Он посмотрел на нее долго, внимательно. В его серых глазах не было ни злобы, ни ненависти. В них была абсолютная, звенящая пустота. Так смотрят на незнакомого попутчика в поезде, который рассказывает свою скучную жизнь.

— Я на вас зла не держу, — спокойно сказал Павел. — Чего уж там. Дело прошлое. Бог вам судья. За то, что родили и в сугроб не кинули, а до крыльца донесли — спасибо. На этом всё.

Тоня замерла. Холод пополз по спине.
— Как всё, Паш? Я же мать твоя… Кровь родная.

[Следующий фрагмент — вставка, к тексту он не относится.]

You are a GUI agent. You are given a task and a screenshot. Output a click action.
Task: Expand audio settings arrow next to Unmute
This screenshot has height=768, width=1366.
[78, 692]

Павел покачал головой. Он подошел к серванту, достал старую, потертую фотографию в деревянной рамке. На ней была полная, улыбчивая женщина в платке.

-4

— Вот моя мать. Евдокия Петровна. Она меня в пять лет из приюта забрала. Сопли мне вытирала, ночами со мной сидела, когда я воспалением легких болел. В люди вывела. Три года как на погосте лежит… А вы, Антонина Васильевна, просто женщина, которая меня родила. Вы мне никто.

Он аккуратно поднял с пола сберкнижку и дорогие часы, положил их перед Тоней на стол.
— Заберите. У меня всё есть. Дом полная чаша, жена, трое детей. Нам чужого не надо. Пейте чай, Антонина Васильевна, да поезжайте с Богом. Нам завтра свиней колоть, вставать рано.

Тоня вышла из дома как во сне. Она села в такси. Машина тронулась, оставляя позади крепкий дом, из трубы которого мирно вился дымок.

Она думала, что найдя сына, сбросит свой камень с души. Но оказалось, что самое страшное наказание — это не когда тебя проклинают. Самое страшное — когда в глазах твоего ребенка для тебя вообще ничего нет. Ни любви, ни ненависти. Только вежливое равнодушие чужого человека. И с этим камнем ей теперь придется лежать в земле.